Menanti Tindak Lanjut
dari Sidak Lapangan Kebakaran Hutan
Mas Achmad Santosa ; Spesialis Hukum Lingkungan dan Governance;
Mantan Deputi Kepala UKP4
|
DETIKNEWS,
10 Oktober 2015
Perkembangan terkini sampai dengan kunjungan Presiden Jokowi ke
beberapa wilayah Sumatera dalam upaya mengatasi kebakaran hutan dan lahan
(karhutla) menunjukkan kesungguhan presiden mengatasi bencana ini. Kunjungan
ini adalah kedatangan Presiden kesekian kalinya sejak November 2014 tahun
lalu.
Ada beberapa hal yang perlu dicatat secara cermat dan kritis.
Pertama, ada pertanda baik dari Presiden dan jajaran pemerintah yang akhirnya
menerima bantuan pesawat. Ada yang dari Singapura, Malaysia, Korsel, Rusia dan
Tiongkok. Terutama pesawat yang mampu membawa air dalam jumlah besar dengan
bantuan bahan/cairan kimia (air tractor) untuk mempercepat pemadaman.
Walaupun terlambat, kerjasama internasional untuk sebuah
penanganan bencana sangat diperlukan di tengah-tengah keterbatasan kita.
Terlebih lagi dampak karhutla ini telah merugikan negara tetangga. Selain
itu, presiden memerintahkan membeli pesawat (sendiri) yang khusus untuk
pemadaman (untuk masa mendatang)- membeli sejumlah air tractors yang bisa stand by setiap saat terutama di saat
kebakaran belum meluas, merupakan sebuah keniscayaan.
Pertanda positif lainnya, dihari yang sama- Jumat 9 Oktober
2015-, kunjungan Menko Polhukam, Kapolri dan Kepala BNPB di Sumsel lewat
udara dan darat melihat langsung kebakaran terjadi di areal HTI yaitu PT Bumi
Andalas Permai yang berlokasi di Air Sugihan (Jakpost 10 Oktober 2015 hal 3).
Menko Polhukam Luhut Panjaitan yakin bukan masyarakat lokal yang
membakar, akan tetapi HTI (memiliki luas 192.000 hektar konsesi). Sayangnya
kunjungan Menko Polhukam hanya dimuat di harian Jakarta Post saja. Menko
Luhut mengatakan: "local people
are often blamed for the fires. In fact HTI concession holders like you are
the parties (who are mainly to blame)....".
Luhut Panjaitan juga di lapangan menegaskan bahwa untuk HTI
sebesar ini, seharusnya sudah punya pesawat water bombing, satu unit pemadaman api yang memadai dan sistem
peringatan dini yang efektif. Luhut berjanji akan mengecek kembali di bulan
Februari, apakah permintaannya sudah dipenuhi.
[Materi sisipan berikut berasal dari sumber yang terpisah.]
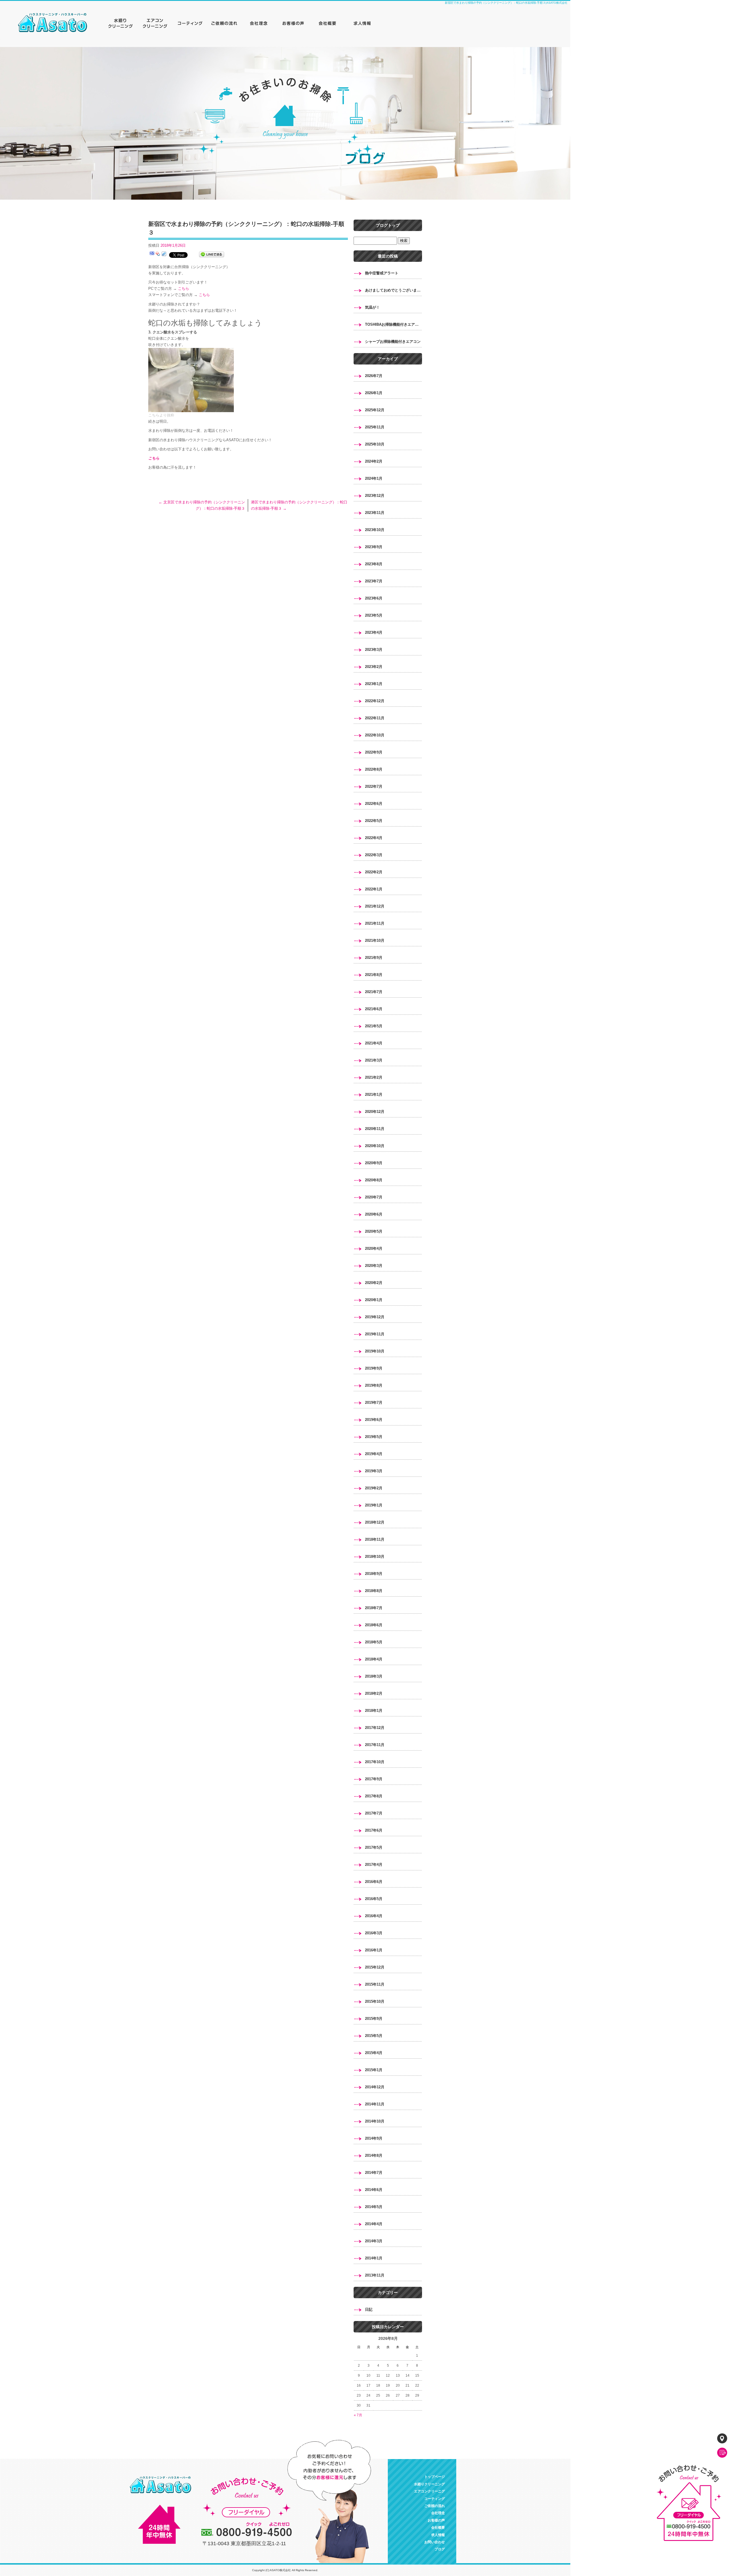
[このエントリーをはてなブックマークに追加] (152, 254)
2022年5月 (373, 821)
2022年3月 (373, 855)
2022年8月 (373, 769)
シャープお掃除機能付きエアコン (393, 341)
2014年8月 (373, 2155)
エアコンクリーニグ (157, 23)
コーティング (191, 23)
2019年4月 (373, 1454)
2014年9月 (373, 2138)
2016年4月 (373, 1916)
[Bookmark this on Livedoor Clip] (164, 254)
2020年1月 (373, 1300)
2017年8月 (373, 1796)
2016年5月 (373, 1899)
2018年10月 (374, 1556)
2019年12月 (374, 1317)
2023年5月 (373, 615)
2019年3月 (373, 1471)
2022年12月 (374, 701)
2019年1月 (373, 1505)
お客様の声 (294, 23)
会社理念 (259, 23)
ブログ (440, 2549)
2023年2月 (373, 667)
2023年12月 (374, 495)
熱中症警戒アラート (381, 273)
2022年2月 (373, 872)
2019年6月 (373, 1419)
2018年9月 (373, 1573)
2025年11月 (374, 427)
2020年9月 (373, 1163)
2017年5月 (373, 1847)
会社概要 (328, 23)
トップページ (57, 23)
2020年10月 (374, 1146)
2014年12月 (374, 2087)
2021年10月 (374, 940)
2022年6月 (373, 803)
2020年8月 (373, 1180)
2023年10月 (374, 530)
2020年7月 (373, 1197)
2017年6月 (373, 1830)
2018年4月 (373, 1659)
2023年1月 (373, 684)
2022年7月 (373, 786)
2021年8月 (373, 975)
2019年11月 (374, 1334)
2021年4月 (373, 1043)
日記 (368, 2309)
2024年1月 (373, 478)
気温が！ (372, 307)
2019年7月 (373, 1402)
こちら (183, 288)
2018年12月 (374, 1522)
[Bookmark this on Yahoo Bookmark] (158, 254)
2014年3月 (373, 2241)
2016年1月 (373, 1950)
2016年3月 (373, 1933)
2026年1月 (373, 393)
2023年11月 (374, 513)
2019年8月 (373, 1385)
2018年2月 (373, 1693)
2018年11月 (374, 1539)
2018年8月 (373, 1591)
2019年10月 (374, 1351)
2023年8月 (373, 564)
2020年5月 (373, 1231)
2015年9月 (373, 2018)
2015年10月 (374, 2001)
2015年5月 (373, 2036)
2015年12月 (374, 1967)
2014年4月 (373, 2224)
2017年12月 (374, 1728)
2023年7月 (373, 581)
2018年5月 (373, 1642)
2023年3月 (373, 649)
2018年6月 (373, 1625)
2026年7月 (373, 376)
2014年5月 (373, 2207)
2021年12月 (374, 906)
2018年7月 (373, 1608)
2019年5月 (373, 1437)
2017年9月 (373, 1779)
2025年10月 (374, 444)
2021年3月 (373, 1060)
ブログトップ (388, 225)
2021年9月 (373, 957)
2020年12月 (374, 1111)
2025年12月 (374, 410)
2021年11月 (374, 923)
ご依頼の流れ (225, 23)
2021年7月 (373, 992)
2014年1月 (373, 2258)
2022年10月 (374, 735)
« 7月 (358, 2415)
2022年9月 (373, 752)
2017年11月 (374, 1745)
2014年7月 (373, 2172)
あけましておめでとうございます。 (393, 290)
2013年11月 (374, 2275)
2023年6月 (373, 598)
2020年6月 (373, 1214)
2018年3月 (373, 1676)
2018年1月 (373, 1710)
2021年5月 (373, 1026)
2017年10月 (374, 1762)
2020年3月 (373, 1265)
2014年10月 (374, 2121)
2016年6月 (373, 1882)
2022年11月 (374, 718)
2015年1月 (373, 2070)
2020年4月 (373, 1248)
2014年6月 (373, 2190)
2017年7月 (373, 1813)
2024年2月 (373, 461)
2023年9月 (373, 547)
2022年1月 (373, 889)
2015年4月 (373, 2053)
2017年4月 (373, 1864)
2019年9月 (373, 1368)
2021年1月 (373, 1094)
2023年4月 (373, 632)
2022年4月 (373, 838)
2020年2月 (373, 1283)
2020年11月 (374, 1129)
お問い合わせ (434, 2542)
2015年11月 (374, 1984)
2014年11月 (374, 2104)
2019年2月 (373, 1488)
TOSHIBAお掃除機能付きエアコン (393, 324)
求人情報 (362, 23)
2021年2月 (373, 1077)
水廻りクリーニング (123, 23)
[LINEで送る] (211, 254)
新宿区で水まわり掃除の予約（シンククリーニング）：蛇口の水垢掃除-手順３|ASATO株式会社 (506, 2)
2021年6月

Poin Luhut ini persis seperti temuan Pak Kuntoro Mangkusubroto
menjelang bubarnya UKP4 dan Badan Pengelola BP REDD+ di tahun 2014. Di saat
itu, UKP4 dan BP REDD+ melakukan audit kepatuhan (compliance audit) di sejumlah perusahaan besar HTI dan kelapa
sawit di provinsi Riau dan menemukan ketidaksiapan perlengkapan pengendalian
api di sejumlah perusahaan tersebut. Kuntoro Mangkusubroto saat itu
merekomendasikan perusahaan-perusahaan tersebut dibekukkan izinnya sebelum
mereka melengkapi persyaratan tersebut.
Berdasarkan temuan audit kepatuhan UKP4 dan BP REDD+, ternyata
aparat Pemda juga jauh dari kondisi siap, bahkan tidak melakukan pengawasan
kepatuhan di lapangan. Menko Luhut juga meminta Kapolri yang menyertainya
kemarin untuk ambil tindakan hukum (maksudnya proses gakum pidana sebagai
tugas kepolisian).
Maksud saya mengemukakan soal ini, mengangkat sebuah contoh
tentang ketegasan dan obyektifitas dalam menyikapi temuan di lapangan,
sekalipun perusahaan itu milik the most
powerful business di sektor HTI dan kelapa sawit. Secara jujur harus
diakui bahwa di Indonesia, politico-business
nexus tak jarang menggangu upaya penegakan hukum yang konsekuen dan
berkeadilan. Memang seharusnya pemerintah memiliki wibawa terhadap siapapun,
termasuk pelaku usaha yang punya pengaruh politik sekalipun harus sama
taatnya di hadapan hukum.
Di Desa Panjang dan Rimbo Panjang Kabupaten Kampar Riau yang
ditemukan 22 lokasi kebakaran, sudah ditetapkan 10 tersangka. 6 Tersangka
perorangan (pelaku fisik) dan 4 korporasi (pelaku fungsional). Perlu
ditelusuri sudah sejauh mana proses hukum yang ditangani Polda Riau dan Polda
Sumsel ini berjalan. Siapa yang mengawal proses-proses hukum ini, saya tak
paham betul. Persoalan gakum ini sangat rawan intervensi apabila tidak ada yang
memelototi proses ini.
Kekhawatiran berikutnya adalah tindak lanjut dari pesan
kunjungan Presiden. Bagaimana temuan dan perintah Presiden diterjemahkan
menjadi kebijakan pemerintahan yang mampu merespon akar persoalan karhutla. Tantangan terbesar ke depan
yang menjadi pertaruhan kewibawaan pemerintah adalah menindaklanjuti pesan
dan instruksi presiden di lapangan. Statement
menggembirakan dari presiden dan gesture
Menko Polhukam yang menunjukkan kegeramannya menyaksikan tindakan pembakaran
merupakan respon di sisi hilir (downstream)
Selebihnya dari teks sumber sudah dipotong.